(WHAT YOU HAVE TO DO):
A stretch of the entries below is to be set down exactly, running from the line with "Image resolution: width=2010" through the line with "This screenshot has width=1920, height=1080.", both included, and no other line.

** RECORDS SUPPLIED follows **

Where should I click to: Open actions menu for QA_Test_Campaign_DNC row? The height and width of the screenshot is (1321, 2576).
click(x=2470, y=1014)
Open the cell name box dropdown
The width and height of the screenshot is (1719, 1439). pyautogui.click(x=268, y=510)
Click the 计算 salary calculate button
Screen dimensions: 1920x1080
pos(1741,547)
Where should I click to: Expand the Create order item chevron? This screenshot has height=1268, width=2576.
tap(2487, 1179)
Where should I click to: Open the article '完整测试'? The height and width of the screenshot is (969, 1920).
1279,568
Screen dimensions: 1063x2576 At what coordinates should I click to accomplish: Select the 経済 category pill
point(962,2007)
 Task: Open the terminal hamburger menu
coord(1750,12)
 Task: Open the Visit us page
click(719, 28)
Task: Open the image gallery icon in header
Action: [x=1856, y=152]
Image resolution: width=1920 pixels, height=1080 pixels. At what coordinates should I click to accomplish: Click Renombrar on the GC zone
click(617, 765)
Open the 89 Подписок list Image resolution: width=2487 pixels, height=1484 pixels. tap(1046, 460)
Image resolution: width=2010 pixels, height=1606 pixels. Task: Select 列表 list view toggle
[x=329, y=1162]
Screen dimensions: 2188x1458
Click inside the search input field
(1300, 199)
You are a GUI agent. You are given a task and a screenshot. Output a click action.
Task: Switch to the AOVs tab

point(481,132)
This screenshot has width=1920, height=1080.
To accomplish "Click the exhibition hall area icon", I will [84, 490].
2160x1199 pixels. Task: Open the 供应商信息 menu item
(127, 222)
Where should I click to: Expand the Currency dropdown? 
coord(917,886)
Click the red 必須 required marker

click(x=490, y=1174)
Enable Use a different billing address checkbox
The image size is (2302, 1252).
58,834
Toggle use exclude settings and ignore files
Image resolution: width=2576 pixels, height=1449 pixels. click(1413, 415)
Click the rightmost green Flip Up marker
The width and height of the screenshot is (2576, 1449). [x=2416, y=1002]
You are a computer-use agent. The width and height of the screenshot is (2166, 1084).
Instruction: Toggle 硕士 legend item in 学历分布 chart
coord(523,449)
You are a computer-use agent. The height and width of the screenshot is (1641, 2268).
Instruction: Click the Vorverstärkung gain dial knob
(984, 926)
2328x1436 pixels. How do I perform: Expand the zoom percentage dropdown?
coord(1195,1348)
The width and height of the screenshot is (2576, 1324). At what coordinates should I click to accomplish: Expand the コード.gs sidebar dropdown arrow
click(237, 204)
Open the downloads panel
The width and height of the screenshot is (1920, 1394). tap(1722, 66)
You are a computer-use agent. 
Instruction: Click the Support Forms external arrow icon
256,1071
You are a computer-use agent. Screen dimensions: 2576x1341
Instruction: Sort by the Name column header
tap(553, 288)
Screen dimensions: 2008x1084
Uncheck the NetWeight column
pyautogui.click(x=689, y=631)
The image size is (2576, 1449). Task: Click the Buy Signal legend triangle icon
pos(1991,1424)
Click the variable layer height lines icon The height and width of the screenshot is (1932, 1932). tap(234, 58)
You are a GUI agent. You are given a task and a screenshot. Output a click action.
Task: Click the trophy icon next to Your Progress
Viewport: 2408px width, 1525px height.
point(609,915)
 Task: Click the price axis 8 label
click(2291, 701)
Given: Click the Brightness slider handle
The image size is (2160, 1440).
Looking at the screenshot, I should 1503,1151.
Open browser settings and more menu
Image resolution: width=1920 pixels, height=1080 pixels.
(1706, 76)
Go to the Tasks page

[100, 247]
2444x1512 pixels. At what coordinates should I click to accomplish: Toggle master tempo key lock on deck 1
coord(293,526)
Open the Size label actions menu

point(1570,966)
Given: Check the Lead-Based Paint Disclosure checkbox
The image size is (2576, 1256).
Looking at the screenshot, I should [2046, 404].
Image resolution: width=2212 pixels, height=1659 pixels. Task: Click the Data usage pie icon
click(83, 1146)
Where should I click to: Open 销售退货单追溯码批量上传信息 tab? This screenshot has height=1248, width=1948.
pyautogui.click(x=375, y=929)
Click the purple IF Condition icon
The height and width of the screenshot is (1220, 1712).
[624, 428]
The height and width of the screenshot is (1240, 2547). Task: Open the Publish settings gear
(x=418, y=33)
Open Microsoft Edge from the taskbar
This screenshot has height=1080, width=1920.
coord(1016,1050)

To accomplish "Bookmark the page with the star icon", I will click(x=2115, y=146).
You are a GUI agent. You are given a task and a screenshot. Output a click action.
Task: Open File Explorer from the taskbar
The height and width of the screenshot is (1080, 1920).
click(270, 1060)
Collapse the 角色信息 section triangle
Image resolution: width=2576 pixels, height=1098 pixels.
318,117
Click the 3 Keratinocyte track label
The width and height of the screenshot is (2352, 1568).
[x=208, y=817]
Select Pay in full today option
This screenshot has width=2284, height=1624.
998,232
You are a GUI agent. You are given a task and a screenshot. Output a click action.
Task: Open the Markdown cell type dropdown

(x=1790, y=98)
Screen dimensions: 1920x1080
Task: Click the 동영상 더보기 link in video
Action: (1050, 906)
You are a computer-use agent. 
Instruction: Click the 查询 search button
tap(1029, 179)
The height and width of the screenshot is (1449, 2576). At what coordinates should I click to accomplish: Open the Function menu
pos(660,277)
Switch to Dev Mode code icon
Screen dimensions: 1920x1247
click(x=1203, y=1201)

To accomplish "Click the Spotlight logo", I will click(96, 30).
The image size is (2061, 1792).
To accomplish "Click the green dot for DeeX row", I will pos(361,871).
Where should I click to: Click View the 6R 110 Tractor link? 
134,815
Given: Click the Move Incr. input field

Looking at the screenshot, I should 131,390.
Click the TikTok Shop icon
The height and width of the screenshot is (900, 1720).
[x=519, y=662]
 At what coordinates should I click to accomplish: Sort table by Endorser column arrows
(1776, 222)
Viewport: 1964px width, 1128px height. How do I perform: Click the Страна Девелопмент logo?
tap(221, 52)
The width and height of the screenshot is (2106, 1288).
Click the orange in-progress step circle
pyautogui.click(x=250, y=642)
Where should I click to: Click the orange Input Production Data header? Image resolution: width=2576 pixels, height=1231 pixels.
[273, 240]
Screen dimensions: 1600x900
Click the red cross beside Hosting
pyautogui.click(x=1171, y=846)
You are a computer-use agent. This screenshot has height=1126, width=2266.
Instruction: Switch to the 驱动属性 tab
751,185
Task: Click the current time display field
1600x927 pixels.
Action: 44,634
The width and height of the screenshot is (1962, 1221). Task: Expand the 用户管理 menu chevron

** End of RECORDS SUPPLIED **

(OUTPUT OF THE EXERCISE):
Image resolution: width=2010 pixels, height=1606 pixels. Task: Select 列表 list view toggle
[x=329, y=1162]
Screen dimensions: 2188x1458
Click inside the search input field
(1300, 199)
You are a GUI agent. You are given a task and a screenshot. Output a click action.
Task: Switch to the AOVs tab

point(481,132)
This screenshot has width=1920, height=1080.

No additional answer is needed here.